As soon as prices began to fall with a cigarette shortage, a clamor arose, particularly against those who held reserves and who bought at reduced prices. Sellers at cut prices were criticised and their activities referred to as the black market. In every period of dearth the explosive question of "should nonsmokers receive a cigarette ration?" was discussed to profitless length. Unfortunately, it was the nonsmoker, or the light smoker with his reserves, along with the hated middleman, who weathered the storm most easily.

The popularity of the price-fixing scheme, and such success as it enjoyed, were undoubtedly the result of this body of opinion. On several occasions the fall of prices was delayed by the general support given to the recommended scale. The onset of deflation was marked by a period of sluggish trade; prices stayed up but no one bought. Then prices fell on the black market, and the volume of trade revived in that quarter. Even when the recommended scale was revised, the volume of trade in the Shop would remain low. Opinion was always overruled by the hard facts of the market.

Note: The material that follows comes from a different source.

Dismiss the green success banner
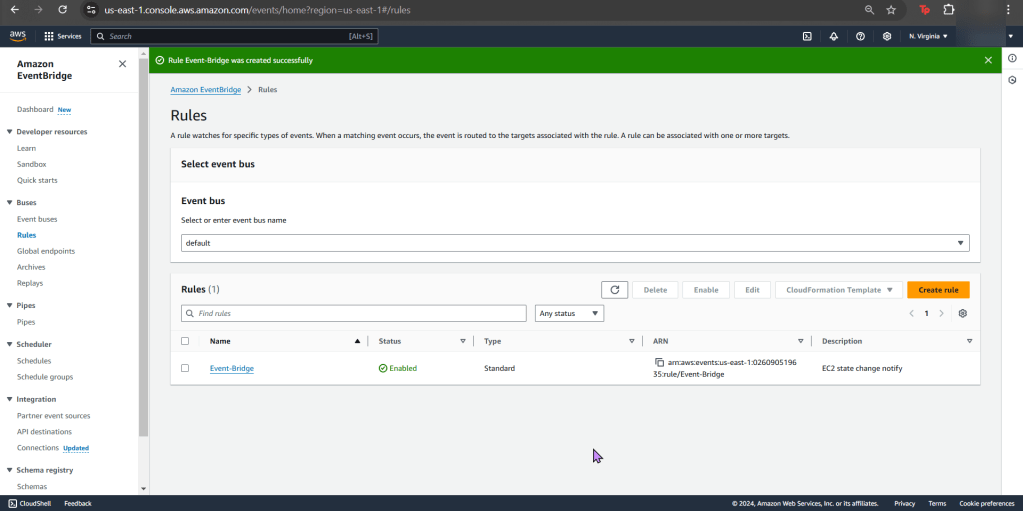This screenshot has width=1023, height=511. tap(988, 60)
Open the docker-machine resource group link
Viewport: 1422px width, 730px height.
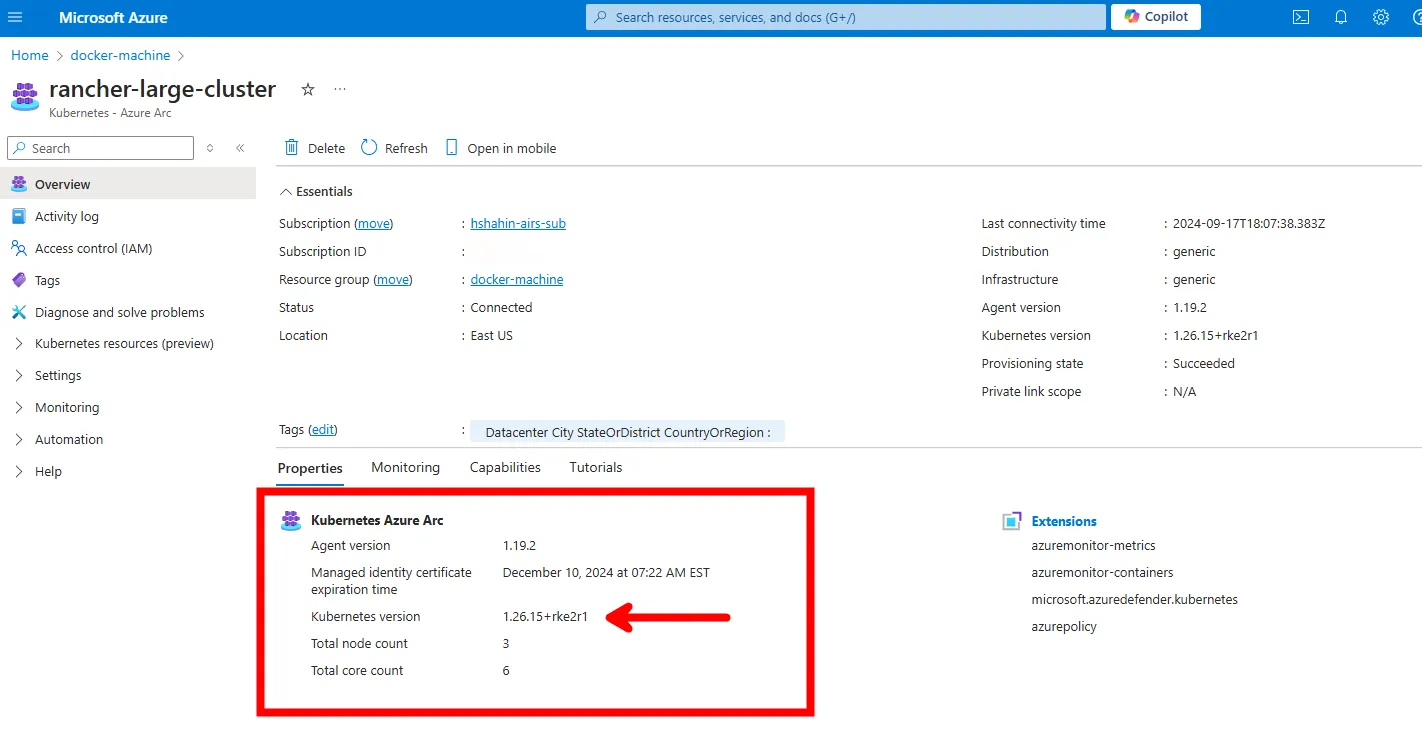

Curious arguments were advanced to justify price fixing. The recommended prices were in some way related to the calorific values of the foods offered: hence some were overvalued and never sold at these prices. One argument ran as follows: not everyone has private cigarette parcels—thus, when prices were high and trade good in the summer of 1944, only the lucky rich could buy. This was unfair to the man with few cigarettes. When prices fell in the following winter, prices should be pegged high so that the rich, who had enjoyed life in the summer, should put many cigarettes circulation. The fact that those who sold to the rich in the summer had also enjoyed life then, and the fact that in the winter there was always someone willing to sell at low prices were ignored. Such arguments were hotly debated each night after the approach of Allied aircraft extinguished all lights at 8 p.m. But prices moved with the supply of cigarettes, and refused to stay fixed in accordance with a theory of ethics.